テンペラ画の悲劇

完成からすぐ、20年後の1517年には絵の表面は白っぽくなって、壁全体をカビがおおっていた。
また、 食堂の大気中の湿気と壁自体の湿気で壁にひびが入り、そこから絵の具がはがれおちていった。 オリジナルの絵がわからず、ただのしみになっている部分も多くあった。

どうしてこういう事がおきたのか?
ダ・ヴィンチはこの絵を、フレスコ画ではなく、壁画には適さないテンペラ画で描いたが、 これが、悲劇のはじまりだった。 当時、壁画はフレスコ画で描くのが一般的だった。 フレスコ画とは、壁に漆喰をぬりそれが乾ききらないうちに、 一気にその部分に絵の具(顔料)を塗り込んでいく方法。
こうすると、絵の具は壁に吸い込まれて一体となって安定する。 この工程の中で中断することはできない。 だが、ダ・ヴィンチは多忙であったため、一気に描き上げる時間をとれなかったらしい。
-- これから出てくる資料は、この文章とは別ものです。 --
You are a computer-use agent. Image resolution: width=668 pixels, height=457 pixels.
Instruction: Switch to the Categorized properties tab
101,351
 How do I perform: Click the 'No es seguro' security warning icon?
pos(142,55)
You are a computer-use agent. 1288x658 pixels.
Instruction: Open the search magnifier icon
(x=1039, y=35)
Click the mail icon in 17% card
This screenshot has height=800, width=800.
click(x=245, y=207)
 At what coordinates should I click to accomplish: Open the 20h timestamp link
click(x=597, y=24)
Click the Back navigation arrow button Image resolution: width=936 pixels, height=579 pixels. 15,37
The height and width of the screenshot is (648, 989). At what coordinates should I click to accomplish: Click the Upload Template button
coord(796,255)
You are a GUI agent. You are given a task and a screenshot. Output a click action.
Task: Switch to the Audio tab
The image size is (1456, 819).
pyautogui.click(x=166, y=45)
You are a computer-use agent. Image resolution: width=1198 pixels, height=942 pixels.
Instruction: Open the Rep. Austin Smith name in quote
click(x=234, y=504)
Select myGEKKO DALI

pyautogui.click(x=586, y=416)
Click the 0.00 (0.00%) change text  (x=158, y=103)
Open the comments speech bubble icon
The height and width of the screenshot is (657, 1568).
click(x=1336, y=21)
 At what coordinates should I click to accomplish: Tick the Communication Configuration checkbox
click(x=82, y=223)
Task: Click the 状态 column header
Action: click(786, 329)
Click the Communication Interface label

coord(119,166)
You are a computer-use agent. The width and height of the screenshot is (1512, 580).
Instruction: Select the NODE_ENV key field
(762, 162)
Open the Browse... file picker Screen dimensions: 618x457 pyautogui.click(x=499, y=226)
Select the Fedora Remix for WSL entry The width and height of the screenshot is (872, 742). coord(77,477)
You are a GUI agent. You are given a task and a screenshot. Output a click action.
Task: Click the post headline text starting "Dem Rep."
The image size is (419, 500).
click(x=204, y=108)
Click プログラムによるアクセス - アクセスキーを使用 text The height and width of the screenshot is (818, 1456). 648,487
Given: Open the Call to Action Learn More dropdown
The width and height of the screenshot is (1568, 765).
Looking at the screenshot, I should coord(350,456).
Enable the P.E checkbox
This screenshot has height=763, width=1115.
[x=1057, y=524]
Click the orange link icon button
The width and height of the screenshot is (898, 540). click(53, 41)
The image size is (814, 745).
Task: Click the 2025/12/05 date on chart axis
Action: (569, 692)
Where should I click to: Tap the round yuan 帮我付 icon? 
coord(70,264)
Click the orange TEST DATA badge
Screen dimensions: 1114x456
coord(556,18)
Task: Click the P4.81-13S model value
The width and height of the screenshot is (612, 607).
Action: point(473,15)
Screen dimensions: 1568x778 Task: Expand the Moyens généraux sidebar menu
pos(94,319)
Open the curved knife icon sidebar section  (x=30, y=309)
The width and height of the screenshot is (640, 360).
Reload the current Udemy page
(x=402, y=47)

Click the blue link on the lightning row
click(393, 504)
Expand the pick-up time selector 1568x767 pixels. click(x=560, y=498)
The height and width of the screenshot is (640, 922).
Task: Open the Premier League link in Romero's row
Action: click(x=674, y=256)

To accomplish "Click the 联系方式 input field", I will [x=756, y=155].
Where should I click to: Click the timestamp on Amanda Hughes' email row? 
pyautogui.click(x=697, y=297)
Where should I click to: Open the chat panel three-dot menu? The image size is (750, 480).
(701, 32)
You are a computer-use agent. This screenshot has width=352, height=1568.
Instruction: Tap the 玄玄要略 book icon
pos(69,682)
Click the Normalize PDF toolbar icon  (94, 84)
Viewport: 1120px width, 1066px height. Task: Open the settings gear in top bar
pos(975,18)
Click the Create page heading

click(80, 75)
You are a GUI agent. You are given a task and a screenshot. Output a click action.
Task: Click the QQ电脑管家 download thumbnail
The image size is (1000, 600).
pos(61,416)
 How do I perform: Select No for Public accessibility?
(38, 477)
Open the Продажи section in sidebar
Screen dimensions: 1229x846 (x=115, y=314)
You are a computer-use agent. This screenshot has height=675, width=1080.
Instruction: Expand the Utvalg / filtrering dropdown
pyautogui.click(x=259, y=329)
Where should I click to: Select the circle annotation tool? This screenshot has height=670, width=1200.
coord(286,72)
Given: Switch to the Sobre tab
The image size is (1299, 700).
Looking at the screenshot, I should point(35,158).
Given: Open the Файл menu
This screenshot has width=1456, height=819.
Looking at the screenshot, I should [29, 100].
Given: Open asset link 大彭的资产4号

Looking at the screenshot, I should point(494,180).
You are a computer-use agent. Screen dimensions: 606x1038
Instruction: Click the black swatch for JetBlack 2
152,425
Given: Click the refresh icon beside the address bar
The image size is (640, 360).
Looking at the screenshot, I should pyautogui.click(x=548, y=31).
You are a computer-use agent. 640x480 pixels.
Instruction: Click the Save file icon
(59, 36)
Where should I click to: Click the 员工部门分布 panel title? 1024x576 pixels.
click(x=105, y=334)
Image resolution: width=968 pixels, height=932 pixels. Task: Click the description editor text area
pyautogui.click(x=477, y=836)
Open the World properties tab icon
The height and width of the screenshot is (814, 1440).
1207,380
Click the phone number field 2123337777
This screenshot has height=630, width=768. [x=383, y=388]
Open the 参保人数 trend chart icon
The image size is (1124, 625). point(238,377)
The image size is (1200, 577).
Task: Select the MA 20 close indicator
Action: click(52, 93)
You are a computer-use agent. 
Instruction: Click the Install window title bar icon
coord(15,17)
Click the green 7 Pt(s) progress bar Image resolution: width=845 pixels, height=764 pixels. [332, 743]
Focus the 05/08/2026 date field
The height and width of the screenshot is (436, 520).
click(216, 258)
そこで、漆喰の上に白鉛をぬって壁にまくをつくりそれを下地にして、 絵の具を水やニカワ、卵でといて顔料をつくり、それで描くというテンペラ画法をとった。 これでは、キャンバスの上に絵を描くのと同じ。 壁に絵の具は溶け込まず、時間とともに絵の具ははがれてしまう。

食堂にあったことも、絵の損傷に輪をかけた。 湿気で、壁にヒビがはいったり、カビが繁殖したからだ。 100年後には、ほぼ半分がもとの図柄が分からないほどになっていた。